The 100% SLA

A Simpler Way to Report Delivery

 

Service Availability is usually expressed by comparing the amount of actual service time achieved against the maximum possible service time, usually as a percentage achievement value. A target service level is then set that the service provider is intended to deliver. The actual service level is then reported against that target.. Usually this target is set close to 100% but aims to allow for the unforeseen so usually ends up as 99.5% or something similar. Penalties of various kinds are defined for any failures to achieve that notional service performance.

This can get complicated. Quite often there are varying service times and varying targets across different departments. If you don't report weekly, ignoring the calendar, you need to allow for the variations in months; you also need to cover bank holidays and the like. Using this traditional  model it is also difficult and potentially misleading to aggregate the various targets to report on overall Service Delivery performance by the supplier. Finally, reporting this in a form the users will understand requires a fair amount of data gathering, analysis and report writing. The end result, sadly, is often a complex report that rarely does anything to drive improvements in delivery which is, after, the whole point of the exercise.

The 100% SLA aims to overcome these difficulties

Firstly, it must be remembered that the customer is not actually looking for anything other than 100% service availability; they want the service to be reliably available whenever they want to use it. They are also disinterested in your Service Window and much prefer the services to be there either during office hours, which vary between departments (and which, incidentally, create their own problems defining useable SLAs), or 24x7. In effect, the customers requirement is for a Service Level of 100%

So the start point is to use that as the target.

Clearly, no matter how well managed, this is unachievable in practice. Incidents will occur, changes will need to be made, backups and maintenance will need to be performed. But we can consider these events under two headings, planned and unplanned. That gives us the method for simplified reporting of performance against the 100% target.

Planned downtime is exactly that; it has been agreed with the customer, who is not expecting the service to be available for that timeframe. Therefore we can report planned downtime as the supplier having delivered less than 100% availability, but with the user fully aware in advance that this is going to occur and without breaching the SLA.
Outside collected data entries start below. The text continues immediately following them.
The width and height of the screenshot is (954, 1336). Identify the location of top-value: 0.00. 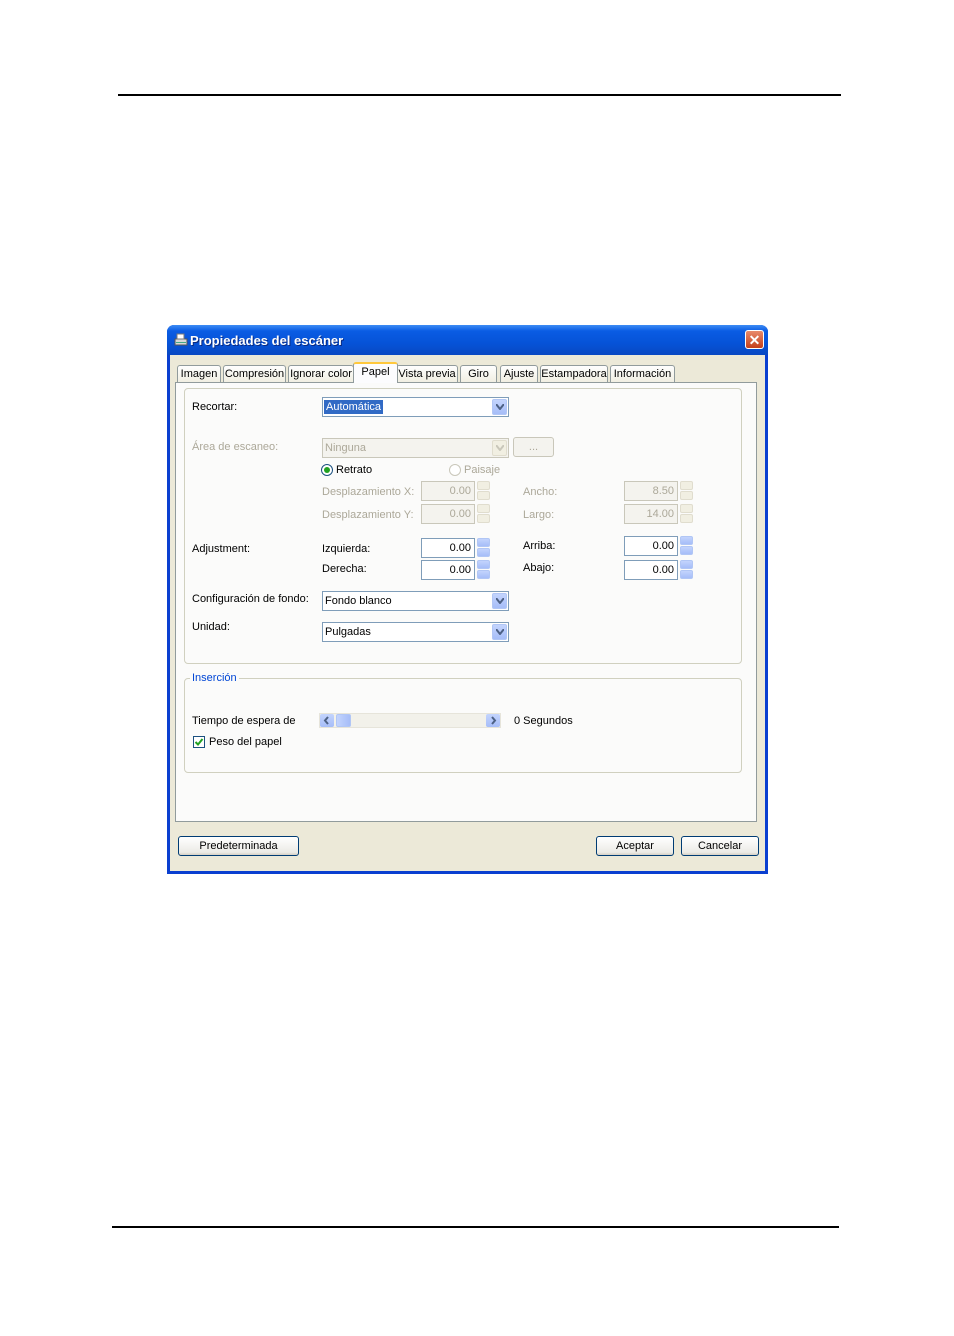
(663, 546).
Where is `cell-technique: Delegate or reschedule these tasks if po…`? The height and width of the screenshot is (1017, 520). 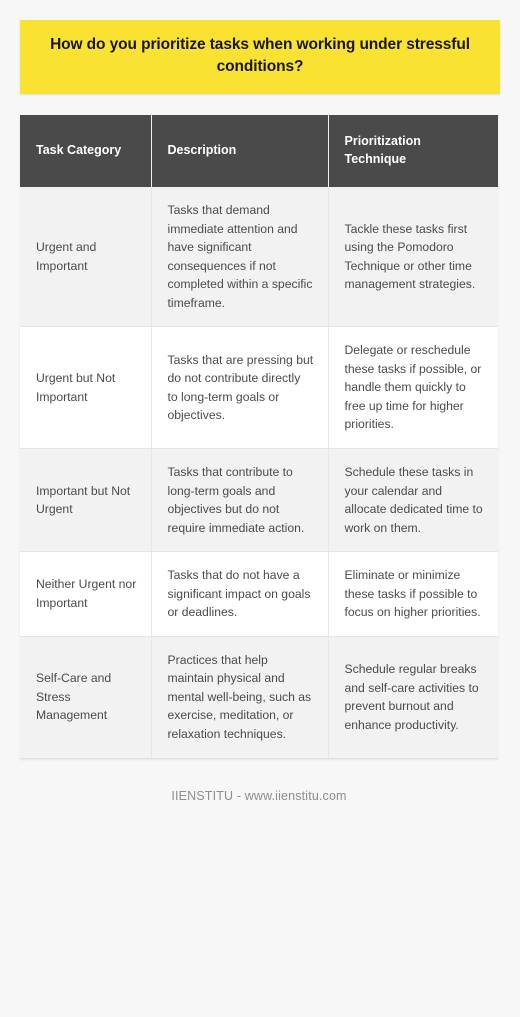
cell-technique: Delegate or reschedule these tasks if po… is located at coordinates (413, 388).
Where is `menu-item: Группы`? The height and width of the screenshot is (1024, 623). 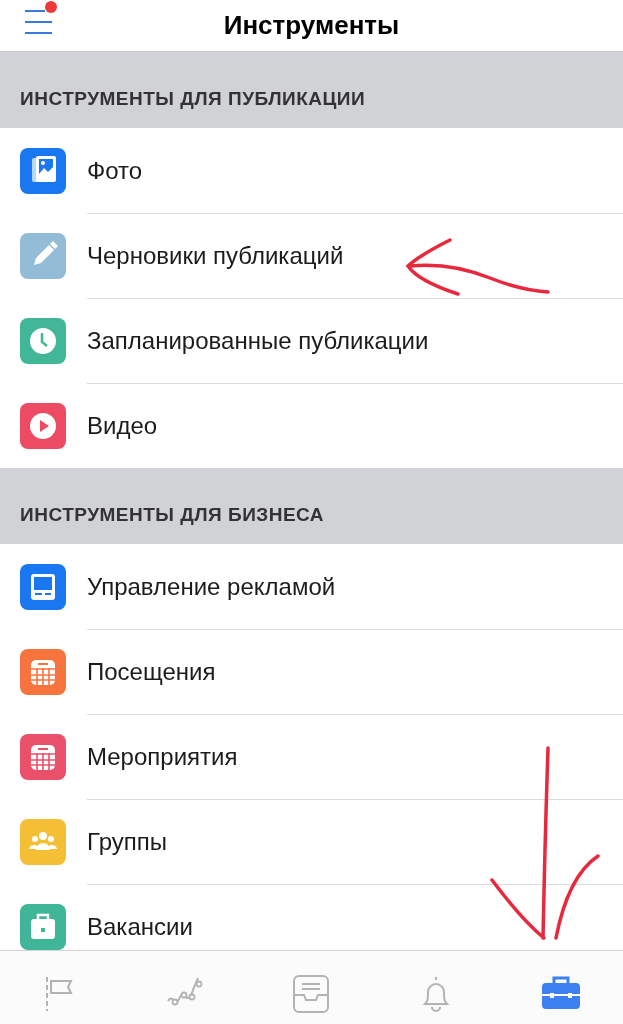 menu-item: Группы is located at coordinates (127, 842).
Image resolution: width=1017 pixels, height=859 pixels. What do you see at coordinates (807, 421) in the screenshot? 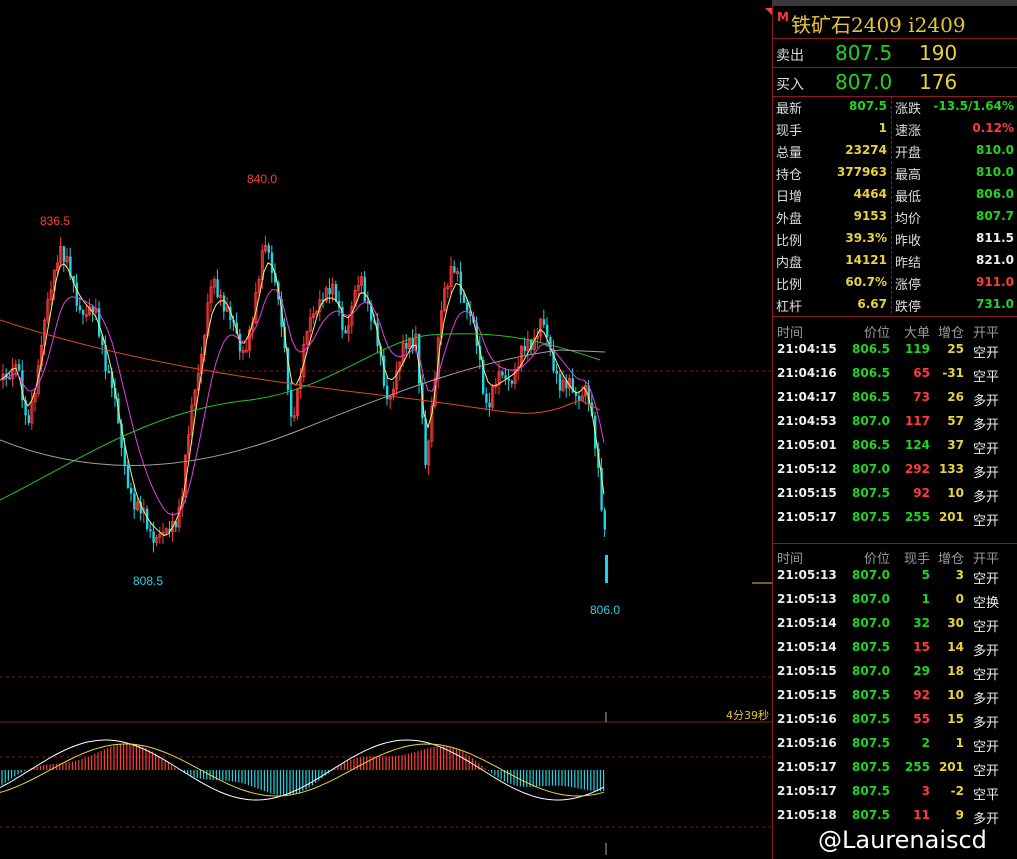
I see `cell-time: 21:04:53` at bounding box center [807, 421].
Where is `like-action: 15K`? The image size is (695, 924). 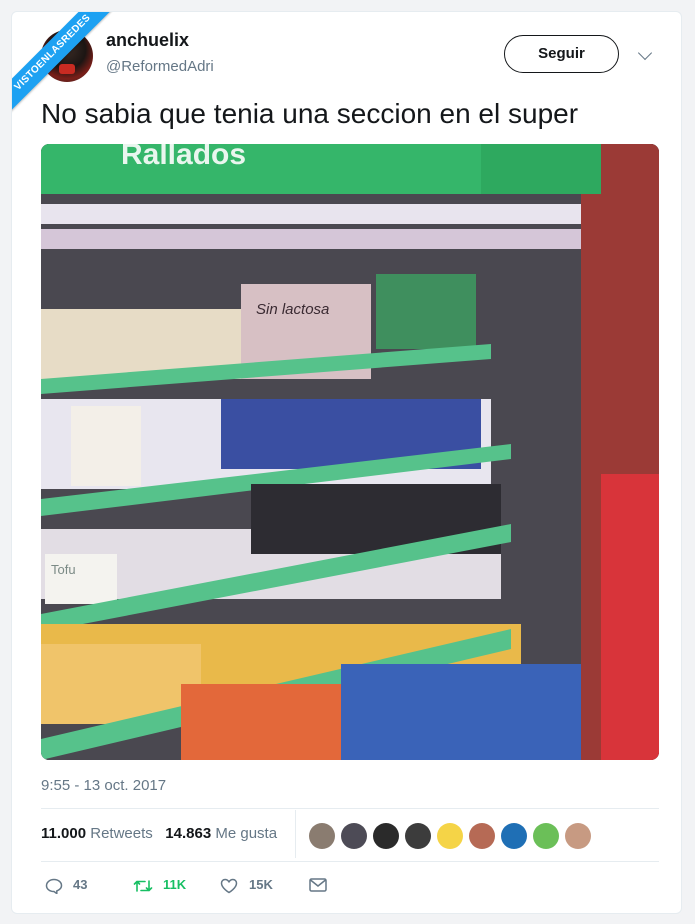
like-action: 15K is located at coordinates (246, 886).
Unplanned downtime is defined as any service interruption that has not been agreed with the customer, whether internally or externally caused. Again you focus on the actual incident in the service review, but because the service was unexpectedly unavailable to the users, this is a breach of the SLA and subject to any penalties you may have agreed. Note though that there is no real value in debating how long the service was not there, it is far more important to explore the cause of the incident and the remedial actions required

In terms of the service review, we no longer need to calculate the percentage delivery actually achieved for any given department or group of departments.  The review can instead focus on the incidents that caused a loss of service availability. More importantly, the discussion can rightly focus on the events causing the unplanned downtime and debate any remedial actions required to prevent recurrence. In other words, Problem Management can be triggered at the service review as well as by the more traditional analysis of individual Incidents, and the user is more closely involved in the process.

More importantly, the same reporting concept can be applied to individual customer departments, to the whole enterprise, or any point in between. An added benefit is that the overarching SLA can be a lot simpler, focussing on the conditions of service delivery rather than spending time defining service windows and penalty regimes.

The end result is a simple to manage, transparent and totally consistent reporting mechanism that aligns to the customer's actual expectation and that has a direct impact on service improvements. Which is why we do it in the first place.